Preparation and in Vitro and in Vivo evaluation of freeze-dried alprostadil lipid microspheres
- Author:
Jun-Xia FU
1
Author Information
- Publication Type:Journal Article
- Keywords: Alprostadil; Freeze-dried; Lipid microsphere; Pharmacokinetics; Stability
- From: Chinese Pharmaceutical Journal 2015;50(19):1704-1708
- CountryChina
- Language:Chinese
- Abstract: OBJECTIVE: To prepare freeze-dried alprostadil lipid microspheres and investigate their stability and pharmacokinetic characteristics. METHODS: The alprostadil lipid microspheres were prepared by two-step emulsifying method and then freeze-dried.
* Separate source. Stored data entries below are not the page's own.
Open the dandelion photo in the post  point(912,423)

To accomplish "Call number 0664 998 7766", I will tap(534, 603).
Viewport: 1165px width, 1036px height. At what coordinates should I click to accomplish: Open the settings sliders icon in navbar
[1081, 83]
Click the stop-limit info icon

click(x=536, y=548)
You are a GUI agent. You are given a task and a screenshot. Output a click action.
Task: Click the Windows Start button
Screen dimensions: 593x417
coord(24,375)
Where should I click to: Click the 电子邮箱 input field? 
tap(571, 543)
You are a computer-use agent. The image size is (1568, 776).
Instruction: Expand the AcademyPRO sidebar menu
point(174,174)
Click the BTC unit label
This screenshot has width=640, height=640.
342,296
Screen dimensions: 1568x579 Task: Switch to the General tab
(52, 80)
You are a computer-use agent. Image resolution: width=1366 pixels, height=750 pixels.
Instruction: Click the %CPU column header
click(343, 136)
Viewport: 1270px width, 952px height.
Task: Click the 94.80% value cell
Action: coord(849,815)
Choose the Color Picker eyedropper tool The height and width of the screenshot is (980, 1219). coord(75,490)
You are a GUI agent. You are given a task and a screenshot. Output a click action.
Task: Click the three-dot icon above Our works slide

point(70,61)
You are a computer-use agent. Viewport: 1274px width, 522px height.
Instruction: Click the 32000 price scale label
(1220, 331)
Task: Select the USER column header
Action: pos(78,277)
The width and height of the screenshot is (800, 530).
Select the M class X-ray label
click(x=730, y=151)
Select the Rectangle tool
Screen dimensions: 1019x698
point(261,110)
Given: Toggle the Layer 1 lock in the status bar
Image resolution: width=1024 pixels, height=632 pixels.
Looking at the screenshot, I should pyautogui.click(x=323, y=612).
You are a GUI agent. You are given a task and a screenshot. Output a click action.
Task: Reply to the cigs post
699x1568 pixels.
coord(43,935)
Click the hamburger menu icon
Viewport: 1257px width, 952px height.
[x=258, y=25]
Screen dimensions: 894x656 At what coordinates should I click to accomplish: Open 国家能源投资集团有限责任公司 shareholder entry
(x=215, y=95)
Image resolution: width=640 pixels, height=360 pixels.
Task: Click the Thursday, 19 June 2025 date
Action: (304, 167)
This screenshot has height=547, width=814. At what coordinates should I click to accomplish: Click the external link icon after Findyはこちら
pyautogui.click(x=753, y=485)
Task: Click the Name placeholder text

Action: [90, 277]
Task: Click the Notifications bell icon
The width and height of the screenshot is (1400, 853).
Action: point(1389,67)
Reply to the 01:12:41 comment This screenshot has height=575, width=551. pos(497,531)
The physicochemical properties were characterized.The stability in vitro and pharmacokinetics in Beagle dogs were also studied. RESULTS: The freeze-dried alprostadil lipid microspheres presented a good appearance and the rehydrated time was short. The size after reconstruction was (164.1±3.9) nm, the encapsulation efficiency was (92.5±3.3)% and the content of PGA1 was (1.38±0.21)%. It showed good stability after storing for 6 months as indicated by the size and contents of alprostadil and PGA1. After intravenous injection in Beagle dogs, the half time and peak time were (7.5±3.7) and (7.6±2.9) min respectively, and the peak plasma concentration of PGE1 was (105±40.4) ng·L-1, which was similar to the reference formulation. CONCLUSION: The freeze-dried alprostadil lipid microspheres can significantly improve the stability of alprostadil lipid microspheres with good pharmacokinetic characteristics, which indicates a promising prospect in clinic use.